Source code in src/verifiable_rag/models/answer.py
CitedSentence¶
CitedSentence
dataclass
¶
One sentence of generated output, grounded in source sentence IDs.
supporting_sentence_ids references Sentence.id values in the source Document. An empty tuple means no citations — the verifier treats this as unsupported; the abstention layer decides whether to flag or refuse.
VerificationResult¶
VerificationResult
dataclass
¶
VerificationResult(cited_sentence_index: int, claim_text: str, is_supported: bool, nli_score: float, supporting_span: Span | None = None)
NLI-based faithfulness check for one CitedSentence.
FaithfulnessComponents¶
FaithfulnessComponents
dataclass
¶
FaithfulnessComponents(retrieval_score: float, nli_score: float, generation_logprob: float | None = None)
Decomposed faithfulness signal — exposed for auditability.
Document¶
Document
dataclass
¶
Document(doc_id: str, source_path: Path, sections: list[Section], page_breaks: list[int] = list(), full_text: str | None = None, metadata: dict[str, Any] = dict(), parser_name: str | None = None)
A parsed source document.
Spans throughout the pipeline use char offsets into Document.full_text (when supplied) so they can cross page boundaries. page_breaks maps those offsets back to page numbers via Document.page_for_offset().
page_breaks[i] is the char offset where page i begins. It must start at 0.
page_for_offset
¶
Return the page index (0-indexed) containing offset.

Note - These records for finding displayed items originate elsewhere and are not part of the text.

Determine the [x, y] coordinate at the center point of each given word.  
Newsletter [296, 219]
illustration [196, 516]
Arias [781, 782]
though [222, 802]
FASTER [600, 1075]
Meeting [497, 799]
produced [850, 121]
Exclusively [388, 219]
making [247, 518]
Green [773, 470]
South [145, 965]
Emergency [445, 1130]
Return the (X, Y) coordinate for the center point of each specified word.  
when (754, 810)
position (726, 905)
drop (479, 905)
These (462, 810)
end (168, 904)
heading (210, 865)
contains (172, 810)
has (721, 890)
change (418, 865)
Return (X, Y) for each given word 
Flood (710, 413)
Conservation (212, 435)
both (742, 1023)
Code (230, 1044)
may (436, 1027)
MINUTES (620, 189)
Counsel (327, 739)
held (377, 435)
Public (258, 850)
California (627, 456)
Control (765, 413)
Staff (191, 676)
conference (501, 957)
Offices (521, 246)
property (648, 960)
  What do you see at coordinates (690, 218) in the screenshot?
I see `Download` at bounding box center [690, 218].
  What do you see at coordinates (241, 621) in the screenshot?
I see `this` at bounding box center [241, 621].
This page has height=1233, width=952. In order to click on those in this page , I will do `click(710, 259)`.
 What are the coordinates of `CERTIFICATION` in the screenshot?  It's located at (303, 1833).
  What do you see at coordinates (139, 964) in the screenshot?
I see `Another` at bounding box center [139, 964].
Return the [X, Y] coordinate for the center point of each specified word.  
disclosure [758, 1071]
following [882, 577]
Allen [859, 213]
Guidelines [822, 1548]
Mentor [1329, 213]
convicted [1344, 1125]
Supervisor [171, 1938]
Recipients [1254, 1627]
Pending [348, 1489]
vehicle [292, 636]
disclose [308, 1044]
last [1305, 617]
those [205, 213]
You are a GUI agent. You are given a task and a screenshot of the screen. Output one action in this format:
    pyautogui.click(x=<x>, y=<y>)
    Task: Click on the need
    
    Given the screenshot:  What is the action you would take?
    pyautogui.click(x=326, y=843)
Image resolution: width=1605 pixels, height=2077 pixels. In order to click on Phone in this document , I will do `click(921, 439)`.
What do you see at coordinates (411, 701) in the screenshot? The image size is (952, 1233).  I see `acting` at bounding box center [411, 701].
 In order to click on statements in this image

Source code in src/verifiable_rag/models/document.py
pages_for_span
¶
pages_for_span(span: Span) -> tuple[int, int]
Return (first_page, last_page) inclusive — the page range a span touches.
Source code in src/verifiable_rag/models/document.py
Section¶
Paragraph¶
Sentence¶
Sentence
dataclass
¶
Sentence(id: str, text: str, span: Span)
Atomic citable unit. Every sentence has a globally unique id and a Span.
Sentences may cross page boundaries — Span uses document-level char offsets. The page(s) a sentence touches are looked up via Document.pages_for_span().
Chunk¶
Chunk
dataclass
¶
Chunk(chunk_id: str, text: str, doc_id: str, sentence_ids: tuple[str, ...], span: Span, metadata: dict[str, Any] = dict())
Retrieval unit.
Chunks carry the sentence_ids of every source sentence they contain so the citation layer can map retrieved chunks back to exact spans. This is the mechanism that decouples chunking granularity from citation granularity.
RetrievedChunk¶
RetrievedChunk
dataclass
¶
RetrievedChunk(chunk: Chunk, score: float, retrieval_method: str)
A chunk returned from the index with its retrieval score.
Span¶
Span
dataclass
¶
Span(doc_id: str, char_start: int, char_end: int, bboxes: tuple[PageBBox, ...] = ())
Exact source location of a piece of text.
Offsets are character positions into the full document text, so spans naturally support text that crosses page boundaries. Use Document.page_for_offset()/pages_for_span() to recover page numbers when bboxes are not populated.
Invariant: every object in the pipeline that wraps text from a source document must carry a Span. Losing a Span is a bug.
pages
property
¶
Page numbers this span touches, derived from bboxes. Empty if unknown.
merge
classmethod
¶
Return a bounding Span covering all spans in the list.
bboxes from input spans are union-ed and re-sorted by (page, y0, x0). Duplicate (page, bbox) pairs are dropped.
Source code in src/verifiable_rag/models/span.py
BBox¶
BBox
dataclass
¶
Page-coordinate bounding box (PDF user-space units).